Northern Exposure

Professor of Slavic Studies Slavic Studies and Sizeler Professor of Jewish Studies

To live in Russia is to come to a new understanding of space and time. The country devours time because of its space--and the roads that cover that space. With characteristic self-deprecation Russians will quote their nineteenth-century proverb: "The only thing Russia has in abundance is idiots and bad roads." Then there is the climate. Everything takes more time when the temperature is minus 10 or 20, when every step on paths rutted with black ice is an invitation to disaster. Or in brief but fierce summers in a country that has no defense against 90-degree temperatures, except to retreat to shade and leave serious work for another time.

Over the past three decades I have done research and photography in some very distant parts of Russia, such as the far north, and I have gained great respect for drivers of all ages who have negotiated that terrain for me. How do they do it? Apart from native skills, they have an important ally from an unexpected source: the Russian automobile industry. While the new Russians may have their Mercedes and Cherokees, for the true connoisseur of the Russian road, the ultimate machine is the UAZIK, Russia's equivalent to the classic Jeep. Four-wheeled drive, two gear sticks, two gas tanks (left and right), taut suspension, high clearance. Seat belts? Don't ask.

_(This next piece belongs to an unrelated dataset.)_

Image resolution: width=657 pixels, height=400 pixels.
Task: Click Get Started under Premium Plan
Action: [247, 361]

The top speed is 100 km/h, but you rarely reach that if you drive it over the rutted tracks and potholed back roads for which it was designed.

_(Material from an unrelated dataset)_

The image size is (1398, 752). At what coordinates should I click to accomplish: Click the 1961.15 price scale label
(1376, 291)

No place in Russia has more of such roads than Arkhangelsk Province, a vast territory that extends from the White and Barents Seas in the north to its boundary with Vologda Province to the south. A combination of poverty, government default on both a local and national level, and distances that exceed those of most western European countries have created some of the worst roads in European Russia. And there is little hope for improvement in the foreseeable future.

Hence the UAZIK, whose name derives from the acronym for Ulyanovsk Auto Factory, located in the city of Ulyanovsk on the Volga River. Comfortable it is not, but an experienced driver can take this machine over rutted ice tracks in the middle of a snowstorm and not miss a beat. I should say at the outset that I am not such a driver, and I have only a vague idea as to how the contraption works. My job is to keep the cameras ready and scan the horizon for onion domes. But in my travels throughout Arkhangelsk Province, the UAZIK has performed superbly.

The fact is, roads were an afterthought in the Arkhangelsk territory. Settlers, hunters, and traders moved primarily over a network of rivers, lakes, and portages that defined the area as a geographically distinct cultural entity. Indeed, the settlement of this part of northern Russia, its gradual development, and eventual assimilation by Muscovy were based on a paradoxical set of circumstances--remoteness and wealth.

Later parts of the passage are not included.